WHAT IS NEEDED
Your task is to copy each line of the material below that includes "Image".

INPUT DATA
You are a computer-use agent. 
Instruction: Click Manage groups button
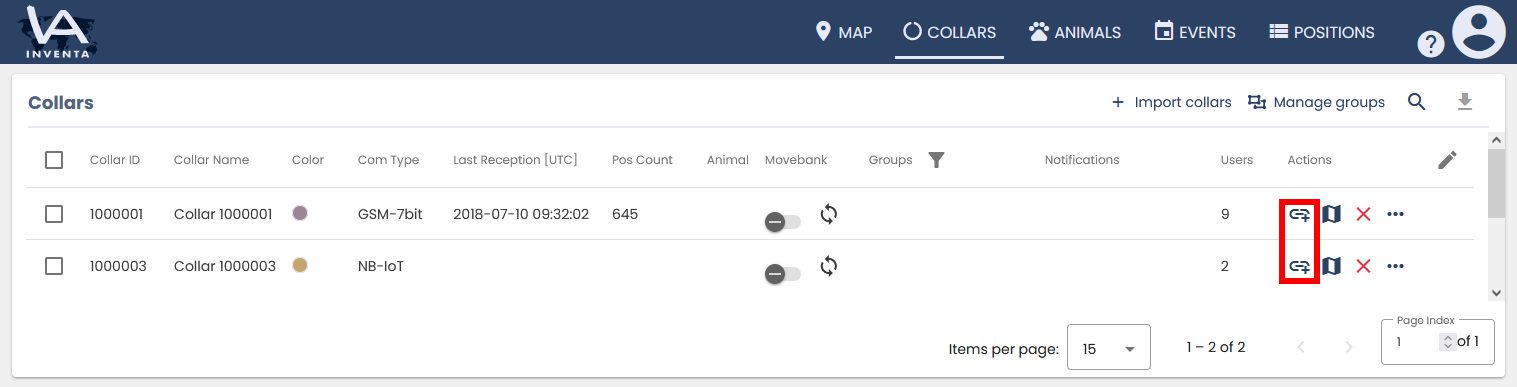click(1316, 102)
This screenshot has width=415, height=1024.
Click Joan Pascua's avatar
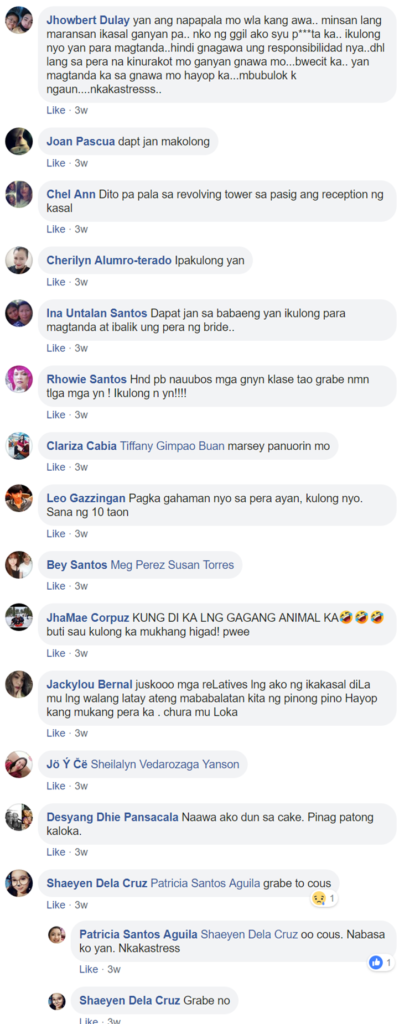click(x=19, y=141)
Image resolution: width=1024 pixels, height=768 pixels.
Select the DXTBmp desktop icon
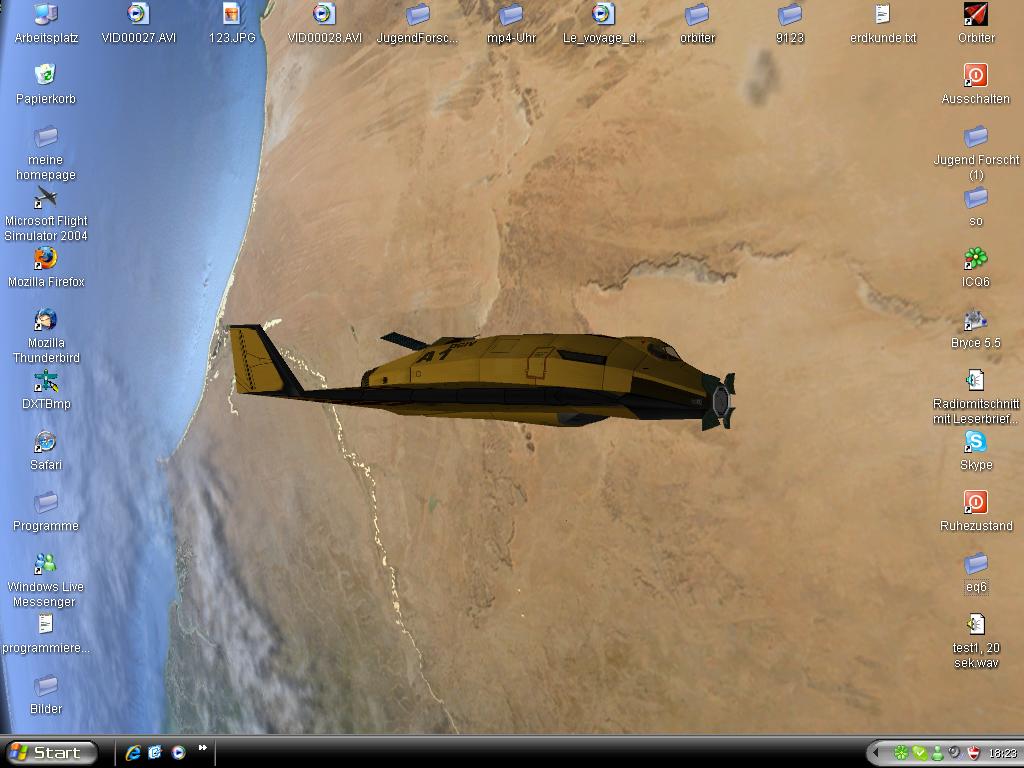pyautogui.click(x=46, y=381)
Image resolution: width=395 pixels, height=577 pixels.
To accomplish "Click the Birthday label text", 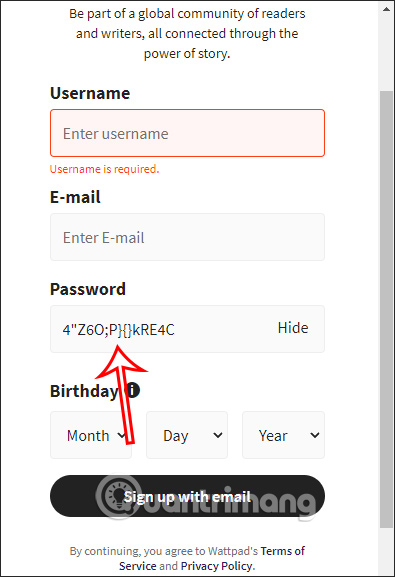I will [84, 391].
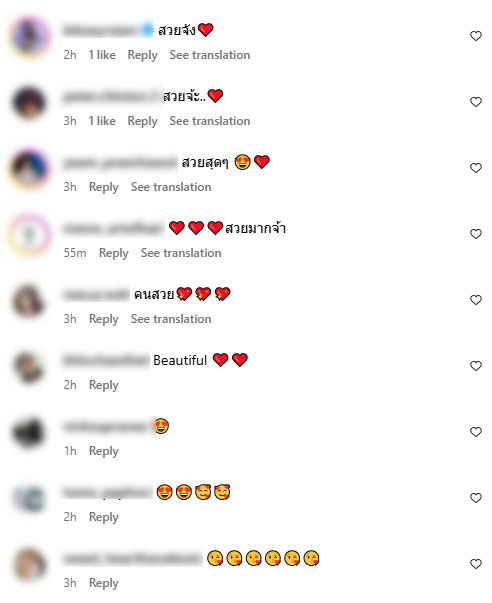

EXPECTED ANSWER
Image resolution: width=1024 pixels, height=768 pixels.
Image resolution: width=395 pixels, height=577 pixels.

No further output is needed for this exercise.